▶ _How to complete this task_
Give the number of lines below that contain the string "help", and no other text.

▶ _Input records_
---*---

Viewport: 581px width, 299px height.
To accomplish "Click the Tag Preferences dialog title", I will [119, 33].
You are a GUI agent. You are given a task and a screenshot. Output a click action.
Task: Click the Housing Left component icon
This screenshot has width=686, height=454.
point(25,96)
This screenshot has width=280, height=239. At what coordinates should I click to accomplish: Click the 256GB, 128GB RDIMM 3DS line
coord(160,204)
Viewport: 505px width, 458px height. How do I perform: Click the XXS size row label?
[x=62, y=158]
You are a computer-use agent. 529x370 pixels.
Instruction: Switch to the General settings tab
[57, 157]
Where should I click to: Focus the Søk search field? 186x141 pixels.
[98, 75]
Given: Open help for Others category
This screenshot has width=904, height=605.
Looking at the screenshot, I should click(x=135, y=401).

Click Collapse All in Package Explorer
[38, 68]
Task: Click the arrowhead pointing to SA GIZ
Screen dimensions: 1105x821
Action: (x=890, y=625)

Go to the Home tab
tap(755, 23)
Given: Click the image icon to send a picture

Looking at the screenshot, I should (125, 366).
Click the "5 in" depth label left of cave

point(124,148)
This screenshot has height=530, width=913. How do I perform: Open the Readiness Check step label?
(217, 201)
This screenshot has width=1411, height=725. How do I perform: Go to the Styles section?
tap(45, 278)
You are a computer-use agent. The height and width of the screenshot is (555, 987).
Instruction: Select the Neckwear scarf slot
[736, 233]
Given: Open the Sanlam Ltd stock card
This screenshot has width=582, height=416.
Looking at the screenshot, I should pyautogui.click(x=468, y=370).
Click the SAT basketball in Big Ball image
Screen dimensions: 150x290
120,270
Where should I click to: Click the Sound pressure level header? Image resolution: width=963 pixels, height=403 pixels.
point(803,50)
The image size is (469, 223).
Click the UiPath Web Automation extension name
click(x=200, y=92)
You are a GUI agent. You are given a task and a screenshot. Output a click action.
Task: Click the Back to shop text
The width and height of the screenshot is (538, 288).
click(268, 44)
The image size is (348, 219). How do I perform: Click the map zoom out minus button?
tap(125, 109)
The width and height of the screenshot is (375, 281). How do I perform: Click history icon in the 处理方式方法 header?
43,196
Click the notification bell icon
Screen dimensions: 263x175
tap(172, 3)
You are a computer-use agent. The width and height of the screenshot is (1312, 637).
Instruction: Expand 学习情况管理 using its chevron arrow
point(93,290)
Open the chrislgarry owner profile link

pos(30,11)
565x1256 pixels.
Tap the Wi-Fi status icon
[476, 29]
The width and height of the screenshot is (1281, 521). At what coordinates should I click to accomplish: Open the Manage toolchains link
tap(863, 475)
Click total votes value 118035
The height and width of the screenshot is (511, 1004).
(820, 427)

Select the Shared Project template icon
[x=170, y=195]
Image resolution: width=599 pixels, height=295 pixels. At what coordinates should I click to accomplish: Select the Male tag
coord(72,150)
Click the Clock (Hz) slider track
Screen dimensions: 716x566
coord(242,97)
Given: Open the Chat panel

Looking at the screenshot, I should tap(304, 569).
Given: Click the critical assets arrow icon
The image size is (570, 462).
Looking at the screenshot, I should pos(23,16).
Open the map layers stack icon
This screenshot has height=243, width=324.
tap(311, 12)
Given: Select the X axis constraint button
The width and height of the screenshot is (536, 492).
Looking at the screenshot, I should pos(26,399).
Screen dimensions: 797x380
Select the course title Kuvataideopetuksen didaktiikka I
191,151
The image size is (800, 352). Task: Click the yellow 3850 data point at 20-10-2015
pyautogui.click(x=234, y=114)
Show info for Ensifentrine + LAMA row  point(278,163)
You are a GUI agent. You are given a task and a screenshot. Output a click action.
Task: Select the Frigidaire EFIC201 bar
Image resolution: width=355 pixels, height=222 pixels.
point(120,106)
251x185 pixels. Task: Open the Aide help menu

---*---

▶ _Exercise solution_
2